More than keratitis, ichthyosis, and deafness: Multisystem effects of lethal GJB2 mutations.

Autor: Lilly E; Department of Dermatology at Massachusetts General Hospital, Harvard Medical School, Boston, Massachusetts. Electronic address: elilly1@mgh.harvard.edu., Bunick CG; Department of Dermatology, Yale School of Medicine, New Haven, Connecticut., Maley AM; Department of Dermatology, Emory University School of Medicine, Atlanta, Georgia., Zhang S; Department of Dermatology, Emory University School of Medicine, Atlanta, Georgia., Spraker MK; Department of Dermatology, Emory University School of Medicine, Atlanta, Georgia., Theos AJ; Department of Dermatology, University of Alabama at Birmingham, Birmingham, Alabama., Vivar KL; Department of Dermatology and Cutaneous Surgery, University of South Florida, Tampa, Florida., Seminario-Vidal L; Department of Dermatology and Cutaneous Surgery, University of South Florida, Tampa, Florida., Bennett AE; Department of Dermatology and Cutaneous Surgery, University of South Florida, Tampa, Florida., Sidbury R; Division of Dermatology, Department of Pediatrics, University of Washington School of Medicine, Seattle, Washington., Ogawa Y; Department of Dermatology, Nagoya University Graduate School of Medicine, Nagoya, Japan., Akiyama M; Department of Dermatology, Nagoya University Graduate School of Medicine, Nagoya, Japan., Binder B; Department of Dermatology, Medical University of Graz, Graz, Austria., Hadj-Rabia S; Department of Dermatology, Reference Center for Genodermatoses and Rare Skin Diseases, INSERM U1163, Paris Descartes - Sorbonne Paris Cité University, Imagine Institute, Necker-Enfants Malades Universitary Hospital, Paris, France., Morotti RA; Department of Pathology, Yale School of Medicine, New Haven, Connecticut., Glusac EJ; Department of Dermatology, Yale School of Medicine, New Haven, Connecticut; Department of Pathology, Yale School of Medicine, New Haven, Connecticut., Choate KA; Department of Dermatology, Yale School of Medicine, New Haven, Connecticut; Department of Pathology, Yale School of Medicine, New Haven, Connecticut., Richard G; GeneDx, Gaithersburg, Maryland., Milstone LM; Department of Dermatology, Yale School of Medicine, New Haven, Connecticut.
Jazyk: angličtina
Zdroj: Journal of the American Academy of Dermatology [J Am Acad Dermatol] 2019 Mar; Vol. 80 (3), pp. 617-625. Date of Electronic Publication: 2018 Oct 02.

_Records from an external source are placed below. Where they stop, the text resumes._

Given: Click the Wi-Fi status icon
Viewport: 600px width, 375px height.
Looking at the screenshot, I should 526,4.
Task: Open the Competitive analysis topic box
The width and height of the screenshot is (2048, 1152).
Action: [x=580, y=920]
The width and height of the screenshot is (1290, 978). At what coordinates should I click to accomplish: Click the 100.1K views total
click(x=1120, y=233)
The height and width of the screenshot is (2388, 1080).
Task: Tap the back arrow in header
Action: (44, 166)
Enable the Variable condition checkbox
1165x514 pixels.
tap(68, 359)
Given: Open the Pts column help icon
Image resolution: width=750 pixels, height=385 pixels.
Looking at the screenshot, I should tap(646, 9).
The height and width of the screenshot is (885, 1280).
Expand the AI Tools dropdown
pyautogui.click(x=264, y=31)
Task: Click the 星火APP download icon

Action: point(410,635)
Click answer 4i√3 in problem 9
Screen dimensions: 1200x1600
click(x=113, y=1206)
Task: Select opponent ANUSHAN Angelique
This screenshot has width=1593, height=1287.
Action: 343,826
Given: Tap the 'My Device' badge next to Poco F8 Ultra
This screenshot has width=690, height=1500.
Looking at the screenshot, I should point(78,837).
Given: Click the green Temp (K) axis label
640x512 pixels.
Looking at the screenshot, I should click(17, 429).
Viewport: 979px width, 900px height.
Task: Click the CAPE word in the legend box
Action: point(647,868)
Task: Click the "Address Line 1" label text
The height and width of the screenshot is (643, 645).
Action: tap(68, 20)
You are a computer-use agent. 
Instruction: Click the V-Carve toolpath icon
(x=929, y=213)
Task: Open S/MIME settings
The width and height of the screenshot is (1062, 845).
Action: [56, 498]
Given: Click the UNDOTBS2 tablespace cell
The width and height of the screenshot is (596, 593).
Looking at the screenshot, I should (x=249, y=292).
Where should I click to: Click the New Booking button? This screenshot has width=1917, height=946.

DOI: 10.1016/j.jaad.2018.09.042
Abstrakt: Background: Infant death in keratitis-ichthyosis-deafness (KID) syndrome is recognized; its association with specific genotypes and pathophysiology is inadequately understood.
Objective: We sought to discover characteristics that account for poor outcomes in lethal KID syndrome.
Methods: We collected 4 new cases and 9 previously reported, genotyped cases of lethal KID syndrome. We performed new molecular modeling of the lethal mutants GJB2 p.A88V and GJB2 p.G45E.
Results: Infant death occurred in all patients with GJB2 p.G45E and p.A88V; it is unusual with other GJB2 mutations. Early death with those 2 "lethal" mutations is likely multifactorial: during life all had ≥1 serious infection; most had poor weight gain and severe respiratory difficulties; many had additional anatomic abnormalities. Structural modeling of GJB2 p.G45E identified no impact on the salt bridge previously predicted to account for abnormal central carbon dioxide sensing of GJB2 p.A88V.
Limitations: This clinical review was retrospective.
Conclusion: GJB2 p.G45E and p.A88V are the only KID syndrome mutations associated with uniform early lethality. Those electrophysiologically severe mutations in GJB2 reveal abnormalities in many organs in lethal KID syndrome. All patients with KID syndrome may have subtle abnormalities beyond the eyes, ears, and skin. Early genotyping of KID syndrome births will inform prognostic discussion.